# [Short problem a]
Put the records into a numbered list, starting with their first line and going on through the line with "pos(956,442)". Leave out blank lines.

# [Text passage]
Written by: Beatrix Christian, from a story by Raymond Carver.
Produced by: Catherine Jarman.
Director of Photography: David Williamson.
Edited by: Karl Soderstein.
Music by: Paul Kelly & Dan Luscombe featuring Soteria Bell.
Country of Origin: Australia. 123 min. Rated R.
Released by: Sony Pictures Classics.
With: Laura Linney, Gabriel Byrne, Deborra-lee Furness, John Howard, Leah Purcell, Stelios Yiakmis, Alice Garner, Simon Stone, Betty Lucas, Chris Haywood, Eva Lazzaro, Sean Rees-Wemyss & Tatea Reilly.
DVD Features: Deleted scenes. Making-of featurette. French & Spanish subtitles.

The opening is immediately discomfiting. A woman is driving alone on an isolated road. As her car radio fades into static, she sings a romantic country ditty about the town of Jindabyne while a creepy old guy is on the look out behind an outcropping of rocks. The set-up could be fodder for a horror movie spoof. Instead, for director Ray Lawrence, using the same production team as on his equally atmospheric Lantana, an unsettling offscreen murder again becomes a means to delve deeply into relationships and grievances between men and women.

This fascinating look at moral responsibility is given universal resonance by first establishing very specific people in a very specific location in Australia’s Snowy Mountains. Gradually, the emotional landscape within each of the complicated characters is laid bare. Each person and even the town itself are haunted by history. (There are mumbled references to a past serial killer.) An old newsreel shown to bored school children reveals how the new town sits along a man-made lake that drowned the old town when a dam was built for a hydroelectric power station in the 1960’s.

# [Input rows]
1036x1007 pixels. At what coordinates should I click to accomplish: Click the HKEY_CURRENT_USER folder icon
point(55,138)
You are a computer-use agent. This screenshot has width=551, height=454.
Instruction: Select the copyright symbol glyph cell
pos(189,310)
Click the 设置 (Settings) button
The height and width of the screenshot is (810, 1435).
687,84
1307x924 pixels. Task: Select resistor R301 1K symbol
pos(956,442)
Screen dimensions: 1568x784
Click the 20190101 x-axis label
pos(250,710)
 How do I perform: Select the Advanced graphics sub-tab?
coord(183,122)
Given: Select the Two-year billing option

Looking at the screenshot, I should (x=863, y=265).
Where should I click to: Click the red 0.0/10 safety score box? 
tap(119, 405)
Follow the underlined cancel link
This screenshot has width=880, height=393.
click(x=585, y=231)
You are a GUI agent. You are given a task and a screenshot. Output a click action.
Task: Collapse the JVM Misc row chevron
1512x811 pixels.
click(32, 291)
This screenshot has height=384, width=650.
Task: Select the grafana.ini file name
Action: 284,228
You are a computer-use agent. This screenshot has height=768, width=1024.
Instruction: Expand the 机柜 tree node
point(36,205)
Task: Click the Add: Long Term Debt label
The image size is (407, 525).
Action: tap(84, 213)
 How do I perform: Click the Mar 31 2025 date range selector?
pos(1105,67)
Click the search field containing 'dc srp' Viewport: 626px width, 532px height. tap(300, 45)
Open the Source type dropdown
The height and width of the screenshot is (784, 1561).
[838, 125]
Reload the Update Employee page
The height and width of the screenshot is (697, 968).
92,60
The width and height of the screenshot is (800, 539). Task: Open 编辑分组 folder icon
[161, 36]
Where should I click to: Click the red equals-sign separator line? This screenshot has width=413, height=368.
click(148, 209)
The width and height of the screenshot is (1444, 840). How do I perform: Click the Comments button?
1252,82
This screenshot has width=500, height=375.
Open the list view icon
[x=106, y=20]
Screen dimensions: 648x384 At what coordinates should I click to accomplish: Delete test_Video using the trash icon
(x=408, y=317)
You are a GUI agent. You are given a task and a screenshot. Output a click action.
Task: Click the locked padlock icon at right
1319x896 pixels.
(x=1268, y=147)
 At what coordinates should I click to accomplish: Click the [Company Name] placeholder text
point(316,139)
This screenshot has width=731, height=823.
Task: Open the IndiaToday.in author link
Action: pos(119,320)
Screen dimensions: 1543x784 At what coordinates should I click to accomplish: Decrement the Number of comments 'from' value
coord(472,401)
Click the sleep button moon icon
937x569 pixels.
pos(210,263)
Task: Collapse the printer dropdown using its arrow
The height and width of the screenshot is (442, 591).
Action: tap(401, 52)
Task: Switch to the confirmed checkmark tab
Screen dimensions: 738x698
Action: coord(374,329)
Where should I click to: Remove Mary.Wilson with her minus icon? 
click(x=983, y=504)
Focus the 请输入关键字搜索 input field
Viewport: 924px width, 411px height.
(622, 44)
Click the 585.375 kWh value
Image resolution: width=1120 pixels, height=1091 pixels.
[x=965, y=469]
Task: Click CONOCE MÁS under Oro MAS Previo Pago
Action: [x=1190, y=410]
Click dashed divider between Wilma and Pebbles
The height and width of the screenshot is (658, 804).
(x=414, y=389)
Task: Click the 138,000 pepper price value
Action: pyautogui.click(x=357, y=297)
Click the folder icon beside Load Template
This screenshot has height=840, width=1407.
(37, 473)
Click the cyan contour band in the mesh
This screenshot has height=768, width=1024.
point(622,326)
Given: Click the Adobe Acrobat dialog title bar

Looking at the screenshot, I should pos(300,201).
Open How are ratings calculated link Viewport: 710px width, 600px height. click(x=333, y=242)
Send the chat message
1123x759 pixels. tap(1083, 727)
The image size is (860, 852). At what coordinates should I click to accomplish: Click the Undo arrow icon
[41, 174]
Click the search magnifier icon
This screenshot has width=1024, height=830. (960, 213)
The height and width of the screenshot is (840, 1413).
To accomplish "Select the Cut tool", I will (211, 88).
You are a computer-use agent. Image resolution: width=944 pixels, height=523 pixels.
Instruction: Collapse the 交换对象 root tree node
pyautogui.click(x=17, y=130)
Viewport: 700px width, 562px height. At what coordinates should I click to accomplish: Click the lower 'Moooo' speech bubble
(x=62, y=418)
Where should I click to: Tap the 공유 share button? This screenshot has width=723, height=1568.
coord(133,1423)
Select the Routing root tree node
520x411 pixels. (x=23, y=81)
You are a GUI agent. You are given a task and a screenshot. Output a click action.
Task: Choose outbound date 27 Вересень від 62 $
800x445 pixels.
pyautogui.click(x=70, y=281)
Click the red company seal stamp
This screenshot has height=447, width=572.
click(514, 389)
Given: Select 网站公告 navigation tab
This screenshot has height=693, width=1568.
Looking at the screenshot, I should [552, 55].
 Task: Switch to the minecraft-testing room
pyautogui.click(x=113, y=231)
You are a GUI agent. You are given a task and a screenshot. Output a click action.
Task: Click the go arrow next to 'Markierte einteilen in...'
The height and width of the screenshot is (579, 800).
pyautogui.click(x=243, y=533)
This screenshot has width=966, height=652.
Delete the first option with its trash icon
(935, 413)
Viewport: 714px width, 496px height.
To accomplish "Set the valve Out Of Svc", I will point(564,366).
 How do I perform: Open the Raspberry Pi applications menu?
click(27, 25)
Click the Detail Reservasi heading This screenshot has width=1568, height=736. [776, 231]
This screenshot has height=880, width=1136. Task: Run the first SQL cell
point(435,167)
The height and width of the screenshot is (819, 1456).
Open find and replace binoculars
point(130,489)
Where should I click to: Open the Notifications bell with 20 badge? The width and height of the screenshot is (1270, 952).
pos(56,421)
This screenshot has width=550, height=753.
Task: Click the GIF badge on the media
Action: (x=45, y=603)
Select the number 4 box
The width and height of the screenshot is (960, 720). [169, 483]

# [Short problem b]
List every DVD feature given in the film review.

# [Correct result a]
1. 1036x1007 pixels. At what coordinates should I click to accomplish: Click the HKEY_CURRENT_USER folder icon
2. point(55,138)
3. You are a computer-use agent. This screenshot has width=551, height=454.
4. Instruction: Select the copyright symbol glyph cell
5. pos(189,310)
6. Click the 设置 (Settings) button
7. The height and width of the screenshot is (810, 1435).
8. 687,84
9. 1307x924 pixels. Task: Select resistor R301 1K symbol
10. pos(956,442)

# [Correct result b]
- Deleted scenes
- Making-of featurette
- French & Spanish subtitles